Work item:
An exact repetition of every entry, with no images, is the required answer.
-------------------------
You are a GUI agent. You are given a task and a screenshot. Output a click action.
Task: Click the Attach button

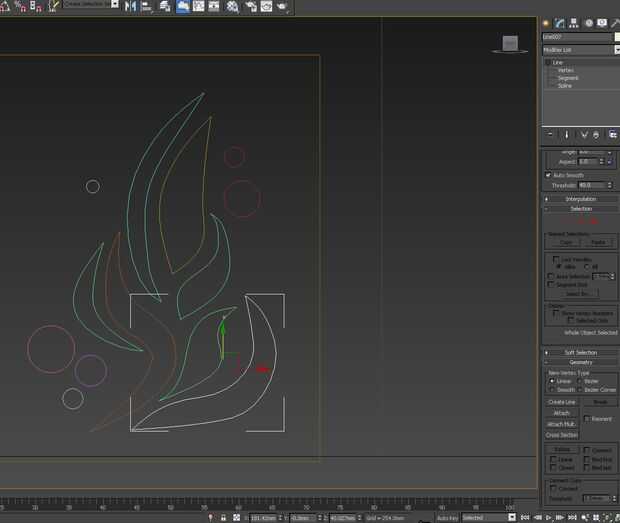pyautogui.click(x=561, y=412)
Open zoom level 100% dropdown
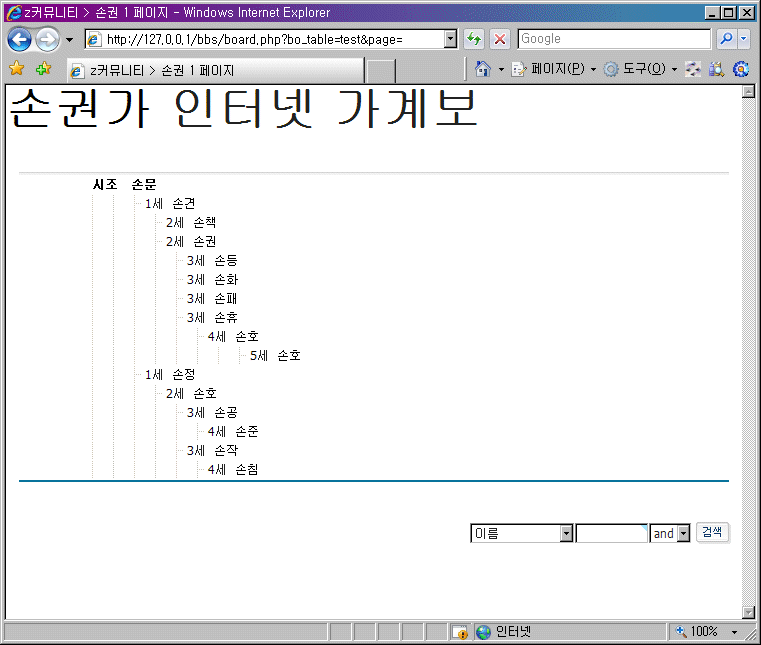The width and height of the screenshot is (761, 645). 735,632
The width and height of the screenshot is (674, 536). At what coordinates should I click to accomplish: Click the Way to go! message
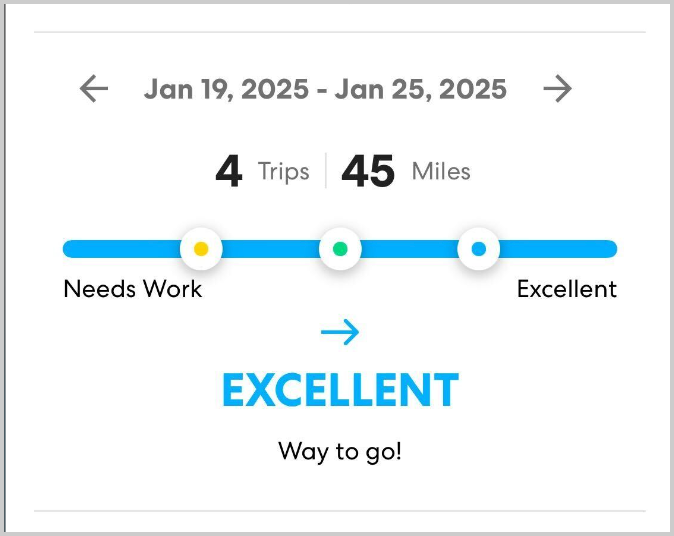(x=340, y=451)
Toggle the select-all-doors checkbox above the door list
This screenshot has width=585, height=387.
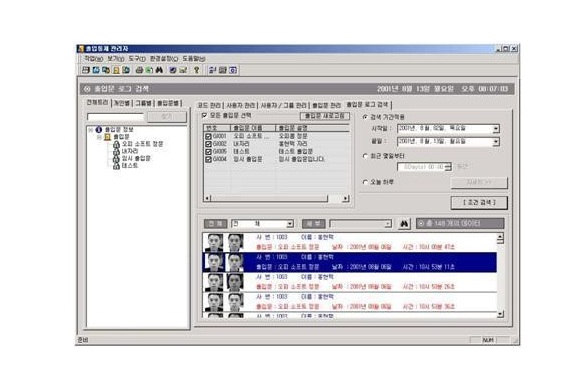coord(204,116)
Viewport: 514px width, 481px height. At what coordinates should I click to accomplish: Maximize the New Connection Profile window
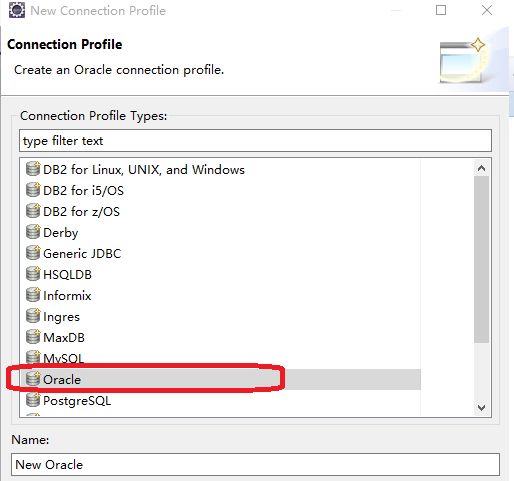pos(441,10)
-------------------------
Completed exercise:
You are a GUI agent. You are given a task and a screenshot. Output a click action.
Task: Click the Attach button

pyautogui.click(x=561, y=412)
Open zoom level 100% dropdown
The width and height of the screenshot is (761, 645). 735,632
The width and height of the screenshot is (674, 536). At what coordinates should I click to accomplish: Click the Way to go! message
(x=340, y=451)
Toggle the select-all-doors checkbox above the door list
This screenshot has width=585, height=387.
coord(204,116)
Viewport: 514px width, 481px height. At what coordinates should I click to accomplish: Maximize the New Connection Profile window
pos(441,10)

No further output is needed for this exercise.